Following Grindr’s launch of Kindr, the singer told PinkNews: “It doesn’t change the fact that there are people out there who see black people or people of colour as accessories to their sexual fantasies, which is harmful to someone’s relationship with sex, or casual sex, or intimacy, because they just have this wall that has just been created by other people and their ignorance.
“The change starts in the people – the apps are going to be what the apps are. Grindr can do everything they can to help lessen the impact these things have but it does come from the people.”
Activist and model Munroe Bergdorf has recently been in talks with the platform to discuss ways the app could “become something positive and inclusive for the LGBTQ community in the future.”

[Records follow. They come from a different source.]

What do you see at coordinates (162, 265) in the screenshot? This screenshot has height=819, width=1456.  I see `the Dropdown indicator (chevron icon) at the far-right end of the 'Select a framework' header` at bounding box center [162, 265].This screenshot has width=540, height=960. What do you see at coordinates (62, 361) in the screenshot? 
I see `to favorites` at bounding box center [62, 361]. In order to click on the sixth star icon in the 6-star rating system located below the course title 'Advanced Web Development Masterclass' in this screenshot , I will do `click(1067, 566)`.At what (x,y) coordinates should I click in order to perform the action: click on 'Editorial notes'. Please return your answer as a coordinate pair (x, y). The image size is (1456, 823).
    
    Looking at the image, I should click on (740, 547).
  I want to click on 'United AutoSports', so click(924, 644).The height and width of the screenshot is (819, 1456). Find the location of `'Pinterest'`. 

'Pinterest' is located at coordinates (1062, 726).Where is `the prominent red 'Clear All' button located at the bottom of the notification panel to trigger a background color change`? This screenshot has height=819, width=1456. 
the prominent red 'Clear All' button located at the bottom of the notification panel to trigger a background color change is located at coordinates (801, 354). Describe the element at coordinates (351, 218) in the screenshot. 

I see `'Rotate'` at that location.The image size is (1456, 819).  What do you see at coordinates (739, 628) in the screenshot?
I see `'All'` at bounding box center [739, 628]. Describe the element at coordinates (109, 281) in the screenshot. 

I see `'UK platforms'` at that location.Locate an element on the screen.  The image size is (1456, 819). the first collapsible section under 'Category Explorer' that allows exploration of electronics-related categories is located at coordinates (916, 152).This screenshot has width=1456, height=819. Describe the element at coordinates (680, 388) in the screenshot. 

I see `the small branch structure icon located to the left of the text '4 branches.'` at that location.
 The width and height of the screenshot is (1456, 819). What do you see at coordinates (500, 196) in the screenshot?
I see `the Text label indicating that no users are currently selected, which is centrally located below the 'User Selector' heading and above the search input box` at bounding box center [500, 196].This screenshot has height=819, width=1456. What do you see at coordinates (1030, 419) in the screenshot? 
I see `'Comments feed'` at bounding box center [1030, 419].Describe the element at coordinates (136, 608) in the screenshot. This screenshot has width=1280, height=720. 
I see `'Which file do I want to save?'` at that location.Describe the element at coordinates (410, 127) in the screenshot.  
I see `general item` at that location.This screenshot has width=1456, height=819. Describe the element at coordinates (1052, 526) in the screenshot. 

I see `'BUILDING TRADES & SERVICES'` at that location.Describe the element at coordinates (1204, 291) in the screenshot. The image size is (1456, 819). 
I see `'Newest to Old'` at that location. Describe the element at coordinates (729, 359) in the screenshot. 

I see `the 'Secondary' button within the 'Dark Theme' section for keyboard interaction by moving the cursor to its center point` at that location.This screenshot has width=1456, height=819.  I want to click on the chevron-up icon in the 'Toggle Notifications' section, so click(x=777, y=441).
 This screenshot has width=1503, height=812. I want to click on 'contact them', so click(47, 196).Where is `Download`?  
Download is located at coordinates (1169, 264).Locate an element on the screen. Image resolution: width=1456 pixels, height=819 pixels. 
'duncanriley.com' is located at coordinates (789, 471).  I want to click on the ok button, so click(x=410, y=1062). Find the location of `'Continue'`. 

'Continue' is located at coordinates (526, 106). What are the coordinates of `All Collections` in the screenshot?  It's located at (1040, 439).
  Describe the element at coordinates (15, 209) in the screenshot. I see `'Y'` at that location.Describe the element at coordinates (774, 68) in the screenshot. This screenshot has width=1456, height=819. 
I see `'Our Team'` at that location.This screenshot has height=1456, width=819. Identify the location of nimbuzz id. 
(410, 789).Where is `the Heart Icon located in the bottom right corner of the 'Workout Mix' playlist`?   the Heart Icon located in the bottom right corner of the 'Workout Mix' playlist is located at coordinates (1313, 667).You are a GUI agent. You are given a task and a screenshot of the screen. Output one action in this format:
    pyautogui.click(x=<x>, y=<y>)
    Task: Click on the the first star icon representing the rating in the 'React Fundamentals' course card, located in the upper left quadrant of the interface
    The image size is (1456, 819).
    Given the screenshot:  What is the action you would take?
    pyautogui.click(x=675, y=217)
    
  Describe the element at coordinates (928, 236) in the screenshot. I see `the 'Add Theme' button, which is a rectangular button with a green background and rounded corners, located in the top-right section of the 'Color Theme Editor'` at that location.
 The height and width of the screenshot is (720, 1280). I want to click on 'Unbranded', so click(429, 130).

Grindr has announced it release a Kindr version of the app, set to launch in September 2018 with the tag line: “It’s time to play nice.”
“We face a lot of just criticism and people look at us with a different lens, just because it is something different, something they’re not used to,” he explained.
“They’re used to seeing quite heteronormative ideals from pop stars, male and female, and so when it’s someone who straddles the line or does something different, yeah, it can be looked at as wrong, which it isn’t, of course.”
He admitted to “even self-censoring” at times, by changing pronouns in songs after coming under pressure to match heteronormative ideals.
“I know that I was probably self-censoring myself from using male pronouns and deciding to go for genderless songs to consciously trying to not reveal anything,” he said.
“Now I don’t care because all I can do is speak my truth and it will help someone else figure out their truth, which I think is important. The more it gets normalised the better.”